_WHAT IS BEING ASKED_
Exactly reproduce the lines from the one holding "Task: Select the Green row description text" through the end of the records, including both boundary lines but no pictures.

_RECORDS TO PROCESS_
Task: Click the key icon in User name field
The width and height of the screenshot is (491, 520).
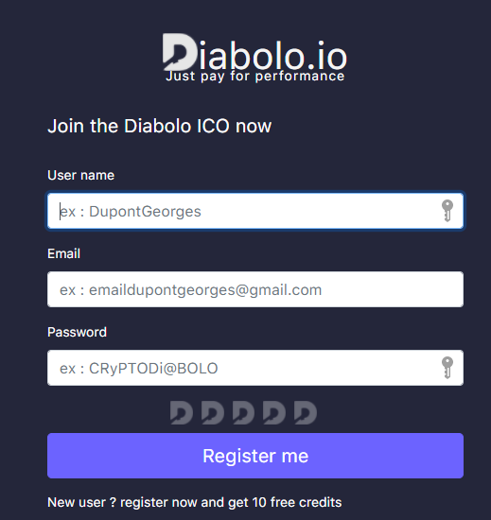Action: pos(447,211)
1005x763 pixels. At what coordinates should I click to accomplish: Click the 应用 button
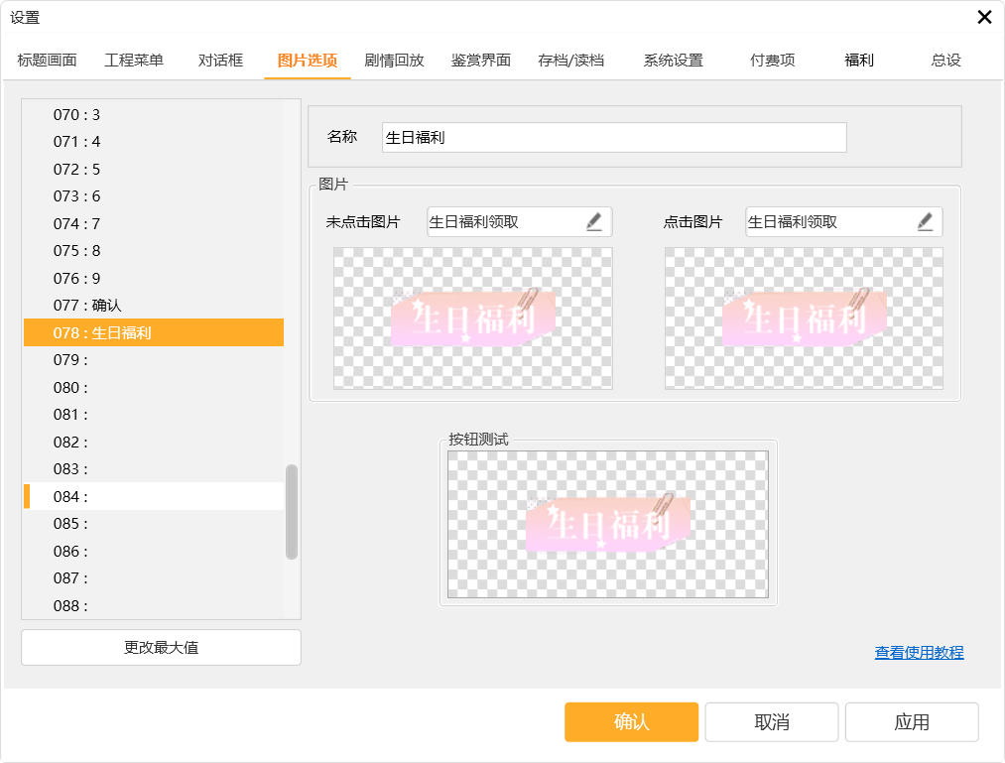tap(911, 722)
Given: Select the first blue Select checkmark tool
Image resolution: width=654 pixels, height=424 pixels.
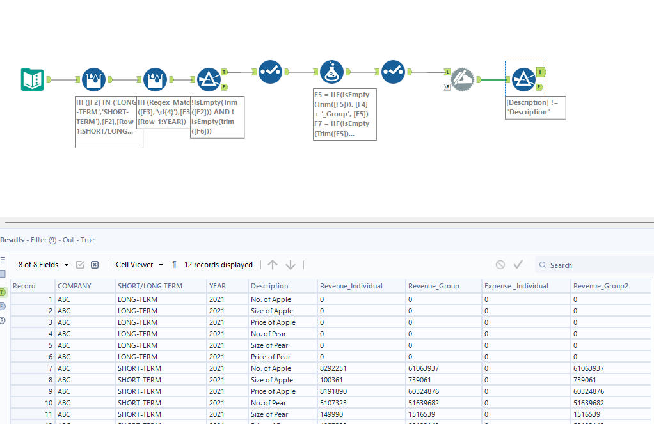Looking at the screenshot, I should (270, 72).
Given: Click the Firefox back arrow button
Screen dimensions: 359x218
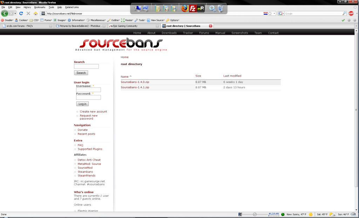Looking at the screenshot, I should coord(5,13).
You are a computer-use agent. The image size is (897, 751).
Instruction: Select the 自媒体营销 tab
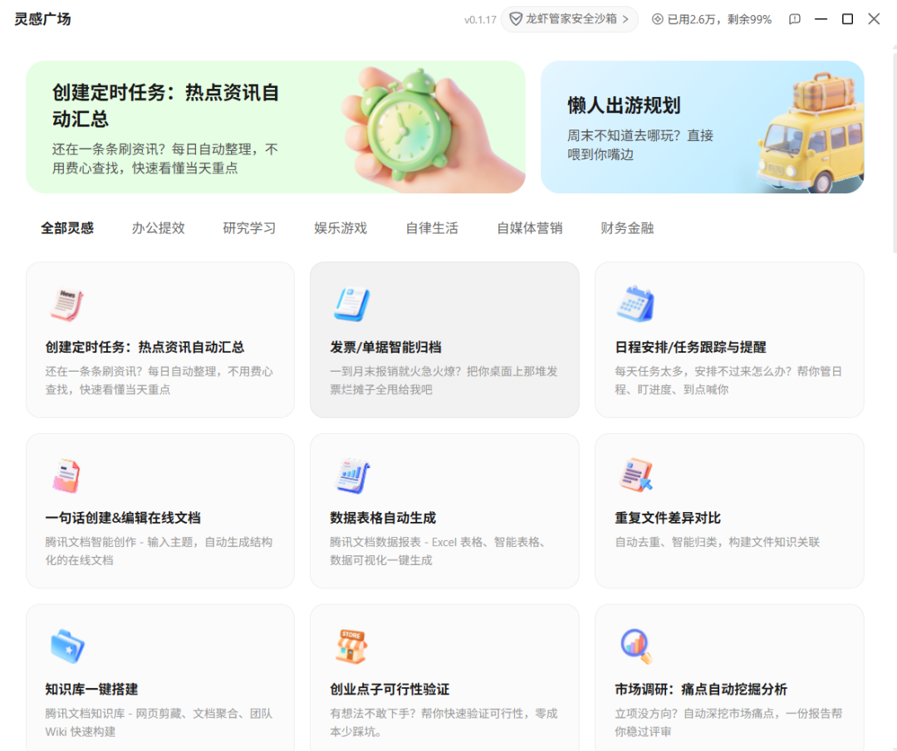[x=529, y=228]
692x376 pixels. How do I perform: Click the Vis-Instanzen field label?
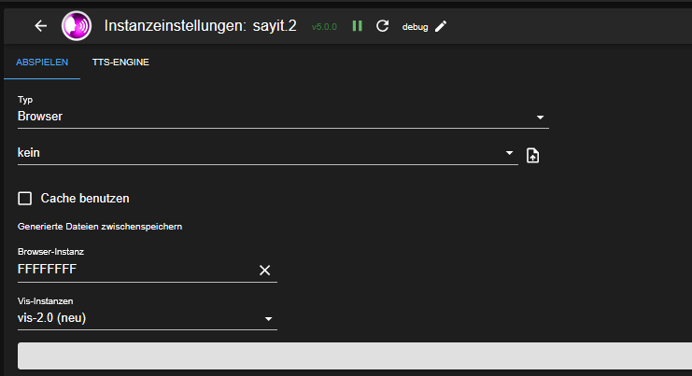pyautogui.click(x=45, y=301)

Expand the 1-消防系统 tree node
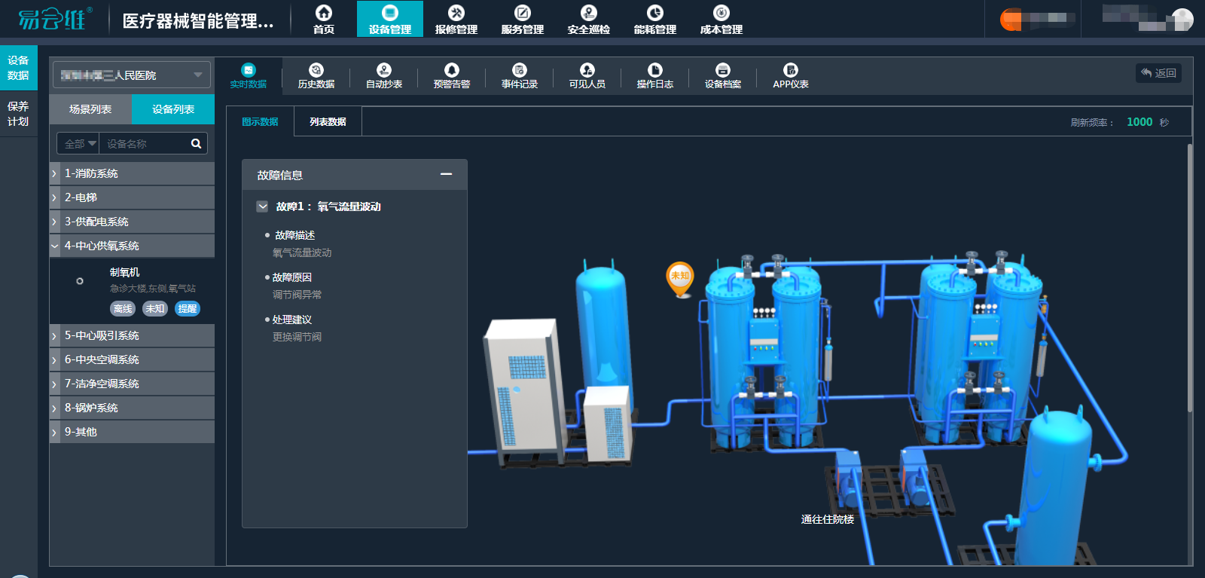(55, 174)
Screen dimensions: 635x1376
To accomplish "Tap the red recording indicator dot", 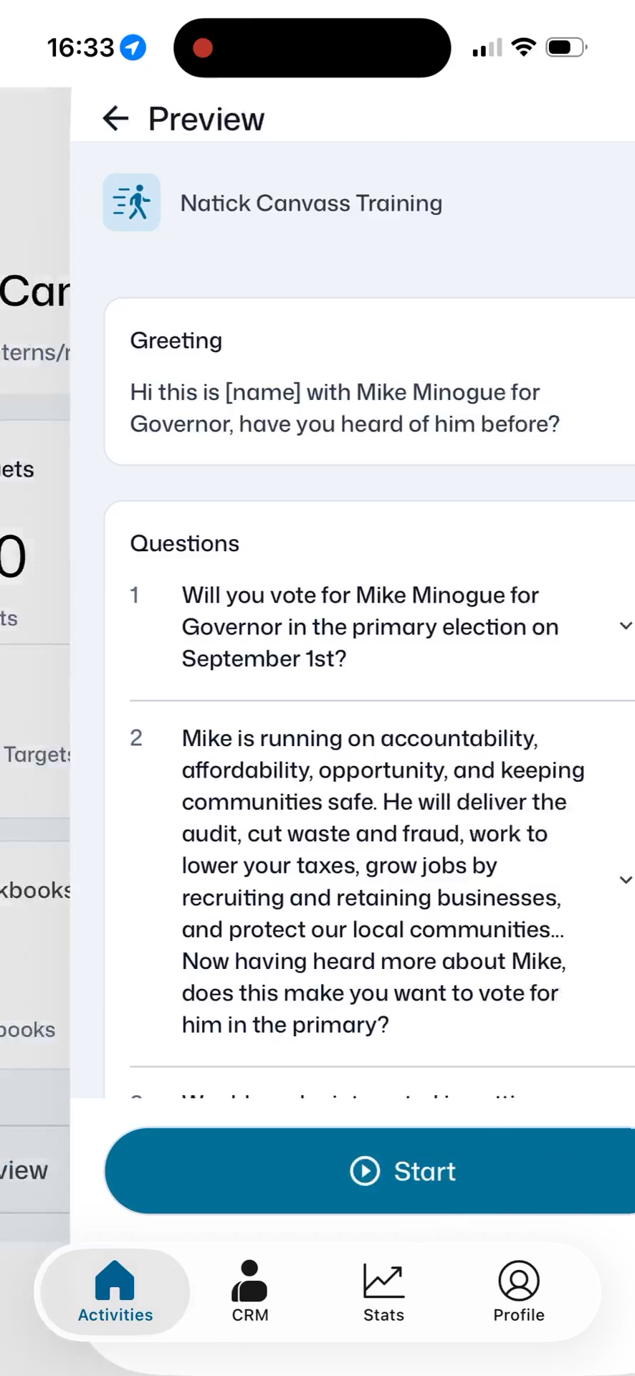I will (x=203, y=48).
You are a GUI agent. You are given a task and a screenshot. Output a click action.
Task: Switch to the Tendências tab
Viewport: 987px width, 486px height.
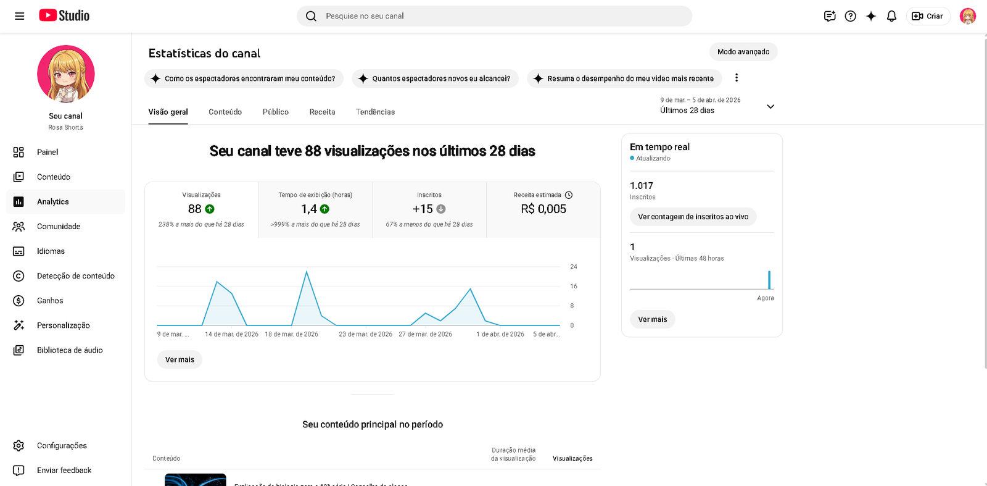[x=375, y=112]
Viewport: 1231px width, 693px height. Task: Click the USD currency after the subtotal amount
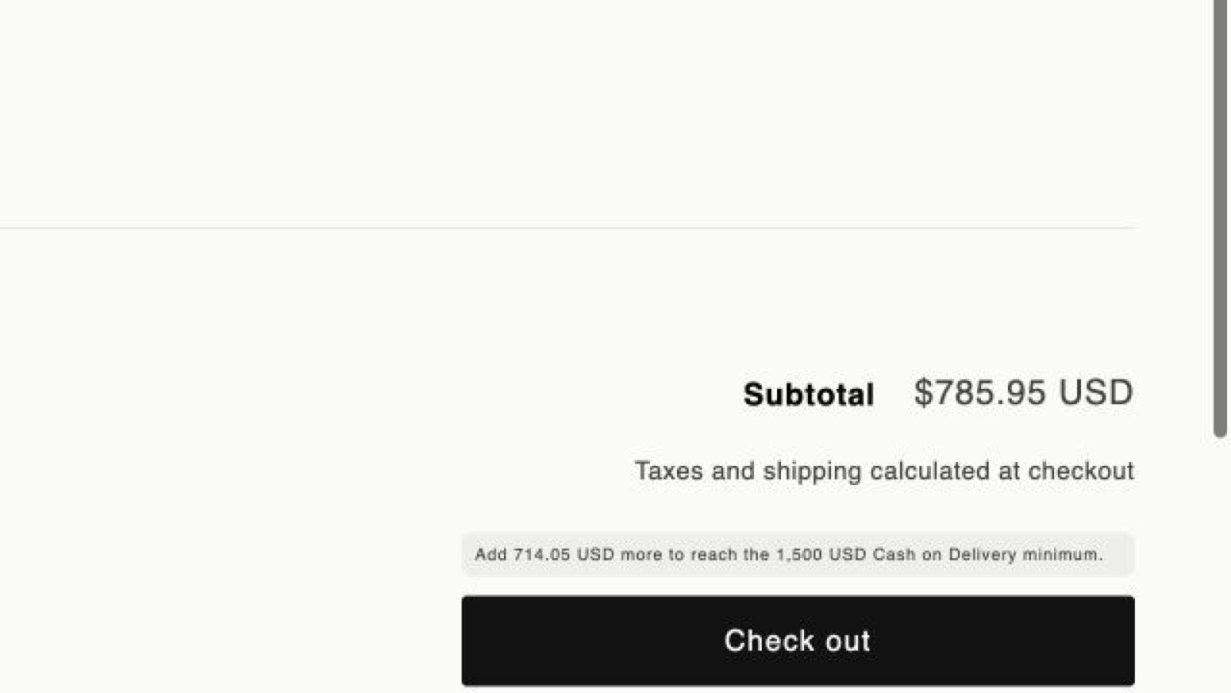tap(1096, 393)
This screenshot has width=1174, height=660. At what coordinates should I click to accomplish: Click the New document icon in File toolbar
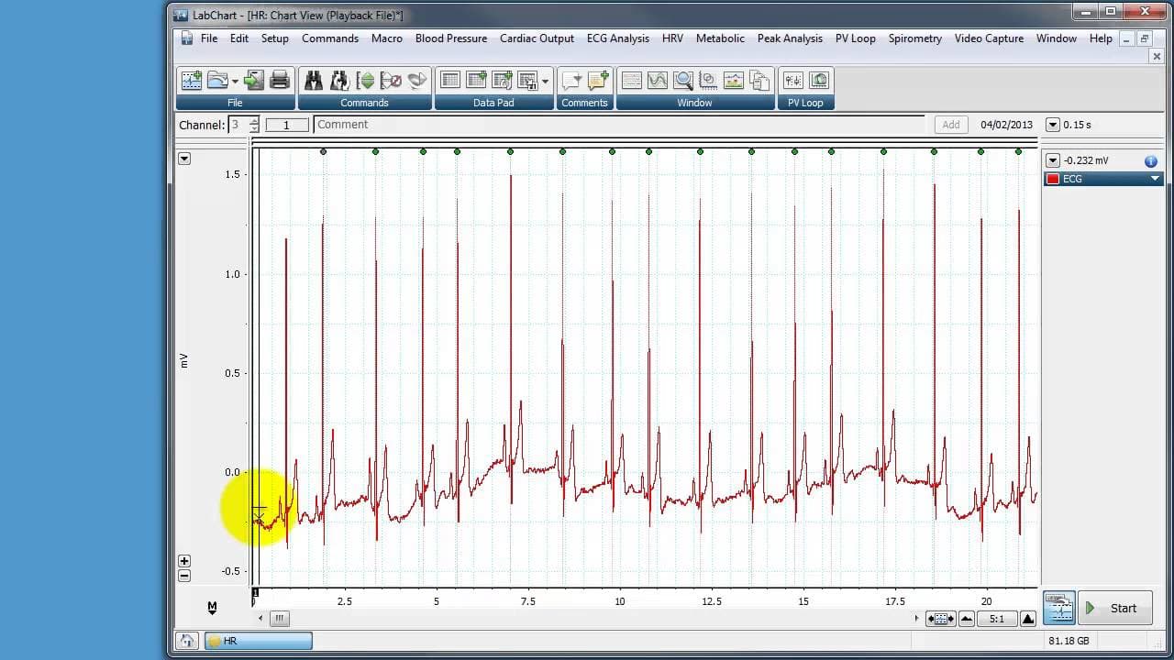192,81
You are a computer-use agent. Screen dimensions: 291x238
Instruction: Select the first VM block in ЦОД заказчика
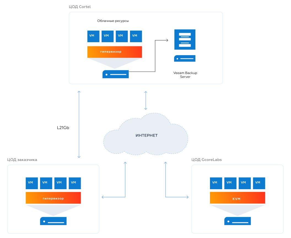click(x=32, y=183)
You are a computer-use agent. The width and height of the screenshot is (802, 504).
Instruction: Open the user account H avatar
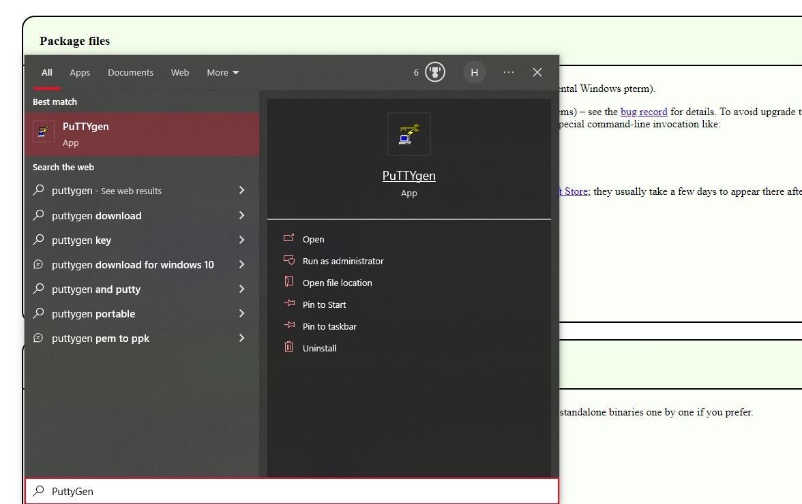pos(474,72)
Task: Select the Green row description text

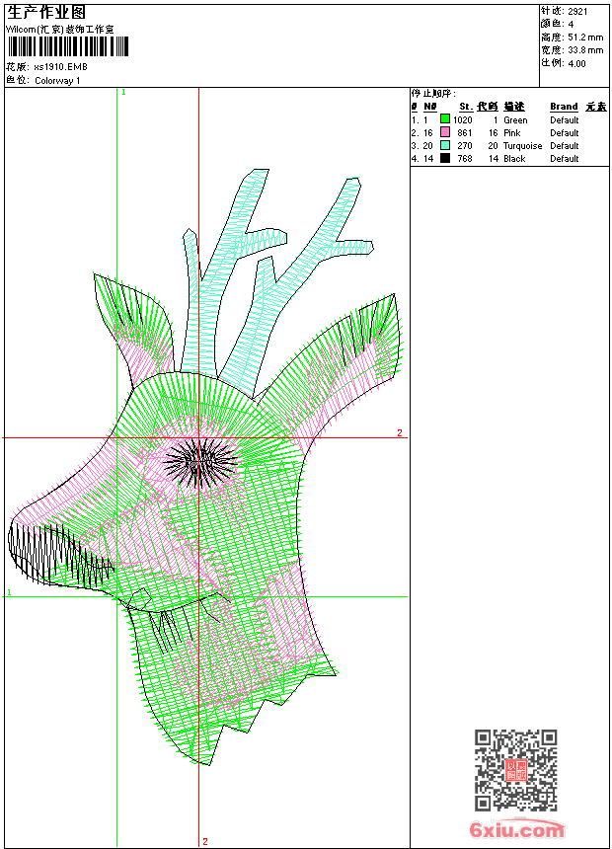Action: click(x=515, y=120)
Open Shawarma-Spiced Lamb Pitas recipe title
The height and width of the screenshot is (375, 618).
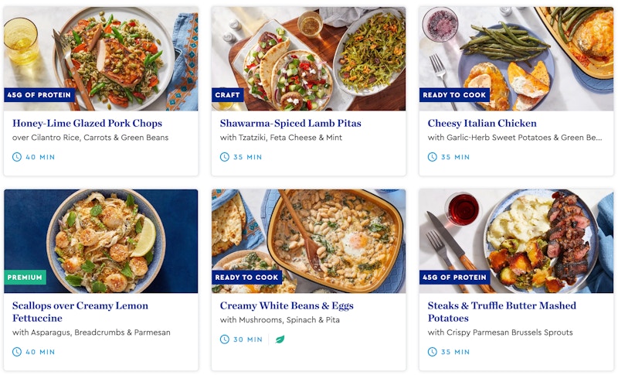[290, 124]
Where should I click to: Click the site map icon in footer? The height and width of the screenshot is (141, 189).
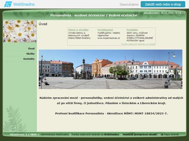click(x=162, y=134)
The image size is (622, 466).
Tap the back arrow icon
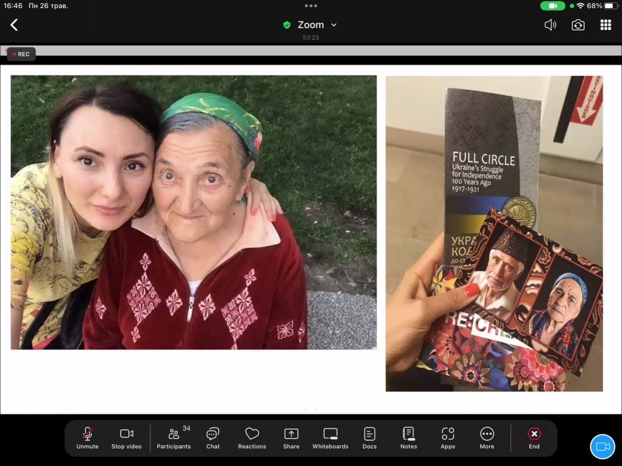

_COMPLETED TASK_
Task: Select the Green row description text

Action: click(x=515, y=120)
Open Shawarma-Spiced Lamb Pitas recipe title
The height and width of the screenshot is (375, 618).
[290, 124]
Where should I click to: Click the site map icon in footer? The height and width of the screenshot is (141, 189).
click(x=162, y=134)
The image size is (622, 466).
Tap the back arrow icon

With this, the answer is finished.